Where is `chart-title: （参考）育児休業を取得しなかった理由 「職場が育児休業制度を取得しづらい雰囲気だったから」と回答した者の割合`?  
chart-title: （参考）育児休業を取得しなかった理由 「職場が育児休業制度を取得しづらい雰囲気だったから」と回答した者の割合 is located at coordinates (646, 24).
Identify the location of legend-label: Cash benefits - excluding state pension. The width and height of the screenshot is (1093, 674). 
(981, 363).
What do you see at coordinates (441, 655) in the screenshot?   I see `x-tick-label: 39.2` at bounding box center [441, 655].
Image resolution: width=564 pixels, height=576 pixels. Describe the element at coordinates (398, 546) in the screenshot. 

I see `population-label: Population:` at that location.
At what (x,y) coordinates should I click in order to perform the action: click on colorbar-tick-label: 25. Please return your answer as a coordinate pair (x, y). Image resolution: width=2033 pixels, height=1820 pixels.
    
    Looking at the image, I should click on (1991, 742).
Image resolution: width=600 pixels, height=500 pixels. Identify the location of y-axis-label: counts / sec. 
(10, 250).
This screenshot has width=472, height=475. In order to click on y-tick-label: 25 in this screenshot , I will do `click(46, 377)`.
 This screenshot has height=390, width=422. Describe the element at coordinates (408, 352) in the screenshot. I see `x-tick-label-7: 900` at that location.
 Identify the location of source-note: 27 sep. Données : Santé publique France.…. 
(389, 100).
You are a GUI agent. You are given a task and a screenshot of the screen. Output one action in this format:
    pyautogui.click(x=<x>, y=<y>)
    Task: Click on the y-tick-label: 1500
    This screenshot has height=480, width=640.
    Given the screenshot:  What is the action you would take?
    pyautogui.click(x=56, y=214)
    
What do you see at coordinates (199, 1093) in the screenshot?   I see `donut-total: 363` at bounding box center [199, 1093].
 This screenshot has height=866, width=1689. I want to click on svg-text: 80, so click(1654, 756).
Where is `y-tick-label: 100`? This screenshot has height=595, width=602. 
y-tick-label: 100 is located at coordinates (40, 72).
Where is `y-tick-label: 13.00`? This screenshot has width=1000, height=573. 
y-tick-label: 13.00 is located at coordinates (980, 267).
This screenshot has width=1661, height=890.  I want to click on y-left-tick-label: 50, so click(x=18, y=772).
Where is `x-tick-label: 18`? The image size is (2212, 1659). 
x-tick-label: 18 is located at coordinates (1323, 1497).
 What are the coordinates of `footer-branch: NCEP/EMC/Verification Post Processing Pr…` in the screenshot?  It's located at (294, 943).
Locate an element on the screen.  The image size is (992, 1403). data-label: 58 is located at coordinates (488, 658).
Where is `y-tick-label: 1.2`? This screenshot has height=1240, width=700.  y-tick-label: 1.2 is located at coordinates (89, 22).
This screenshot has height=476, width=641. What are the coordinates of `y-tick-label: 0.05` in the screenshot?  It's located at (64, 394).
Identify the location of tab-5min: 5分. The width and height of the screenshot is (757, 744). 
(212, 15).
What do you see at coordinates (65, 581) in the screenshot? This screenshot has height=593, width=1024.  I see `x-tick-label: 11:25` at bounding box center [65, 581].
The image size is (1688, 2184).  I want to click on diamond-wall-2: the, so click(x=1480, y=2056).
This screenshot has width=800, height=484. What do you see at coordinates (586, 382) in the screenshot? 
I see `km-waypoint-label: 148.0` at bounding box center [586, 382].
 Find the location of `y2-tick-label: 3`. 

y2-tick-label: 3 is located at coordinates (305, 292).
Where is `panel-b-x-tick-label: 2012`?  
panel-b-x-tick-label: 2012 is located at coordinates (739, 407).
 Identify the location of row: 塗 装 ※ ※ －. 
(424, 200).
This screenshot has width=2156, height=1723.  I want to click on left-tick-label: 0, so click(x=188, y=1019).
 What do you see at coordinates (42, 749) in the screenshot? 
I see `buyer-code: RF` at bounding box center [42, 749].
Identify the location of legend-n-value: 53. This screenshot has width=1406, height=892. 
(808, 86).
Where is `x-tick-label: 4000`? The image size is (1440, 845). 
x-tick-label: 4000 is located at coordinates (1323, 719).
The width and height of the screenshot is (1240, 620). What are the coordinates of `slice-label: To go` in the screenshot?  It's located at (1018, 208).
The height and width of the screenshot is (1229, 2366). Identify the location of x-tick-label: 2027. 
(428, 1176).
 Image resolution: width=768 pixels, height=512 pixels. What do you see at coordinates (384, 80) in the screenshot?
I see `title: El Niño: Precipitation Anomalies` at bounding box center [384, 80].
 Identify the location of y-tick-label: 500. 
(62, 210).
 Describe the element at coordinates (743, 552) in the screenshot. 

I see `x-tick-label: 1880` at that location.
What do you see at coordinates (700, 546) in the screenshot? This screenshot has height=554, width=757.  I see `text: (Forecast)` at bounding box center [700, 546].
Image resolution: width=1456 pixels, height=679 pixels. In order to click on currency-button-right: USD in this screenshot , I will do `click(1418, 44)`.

_Activity:_ Transcribe the lines starting at the one that contains "has width=1000, height=573." and ending at the one that contains "Locate an element".

_Finished task:_
Where is `y-tick-label: 13.00`? This screenshot has width=1000, height=573. 
y-tick-label: 13.00 is located at coordinates (980, 267).
This screenshot has width=1661, height=890.  I want to click on y-left-tick-label: 50, so click(x=18, y=772).
Where is `x-tick-label: 18`? The image size is (2212, 1659). 
x-tick-label: 18 is located at coordinates (1323, 1497).
 What are the coordinates of `footer-branch: NCEP/EMC/Verification Post Processing Pr…` in the screenshot?  It's located at (294, 943).
Locate an element on the screen.  The image size is (992, 1403). data-label: 58 is located at coordinates (488, 658).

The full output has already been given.